Vederli accordare gli strumenti e schiarire le voci è stato come assistere alla preparazione di un grande minestrone d’autore. In cucina, come in un’orchestra, la diversità non è un ostacolo ma la condizione necessaria per la bellezza: il rosso del pomodoro, l’arancione della carota e il verde degli spinaci hanno ciascuno un sapore proprio, ma è solo nella loro unione che sprigionano un gusto nuovo. Allo stesso modo, questi ragazzi, pur essendo diversi per storia, sensibilità e "strumento", hanno saputo abitare la nostra casa trasformando la loro pluralità in una piazza di persone che, pur non pensandola sempre allo stesso modo, costruiscono armonia.
La loro musica ha risuonato in tre "luoghi dell'anima": nel chiostro, spazio della contemplazione del creato; nella chiesa di San Paolo delle Abbattesse, testimone della nostra storia; e infine durante la celebrazione eucaristica a Sant’Anna. È stato un vero processo di sinodalità vissuta, un "camminare insieme" dove il violino non ha prevaricato sul flauto e le voci del coro si sono fatte "corali", cioè capaci di cantare sulla nota di chi sta accanto. Come scrive San Benedetto, l'unità non è uniformità, ma una rete di relazioni che si fa prossimità. Insegnare a questi giovani l'arte dell'ascolto monastico — quella disposizione del cuore che è la prima parola della nostra Regola — è stato naturale mentre li guardavamo seguire il gesto del direttore. In un’orchestra, come in una cucina dove si condivide il pane, bisogna saper fare silenzio quando è il turno dell’altro e alzare la voce solo quando è necessario per il bene comune. Questi ragazzi sono stati per noi come un pizzico di sale che esalta il sapore della quotidianità: una presenza discreta ma capace di cambiare l’intero sapore della ricetta comunitaria.

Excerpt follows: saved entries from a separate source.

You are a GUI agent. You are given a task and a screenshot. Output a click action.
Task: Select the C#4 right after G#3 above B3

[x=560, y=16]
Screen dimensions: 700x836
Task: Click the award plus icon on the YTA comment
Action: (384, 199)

Vederli suonare e cantare ci ha ricordato che ogni cristiano è chiamato a mettersi a "tavola con tutti", indossando il grembiule del servizio e della bellezza. Hanno portato con sé l'aria fresca delle loro montagne, ricordandoci che la vita interiore è una storia in agrodolce, fatta di fatiche tecniche e di slanci spirituali, di note basse e di vette armoniche.
Grazie a questi giovani "maestri di civiltà" per averci mostrato che, quando gli ingredienti dell'umano sono messi a disposizione con umiltà, l’"arriverai" promesso da Benedetto diventa una melodia presente, una sinfonia di pace che non lascia indietro nessuno e che profuma di fraternità, e siamo sicure che li rivedremo presto.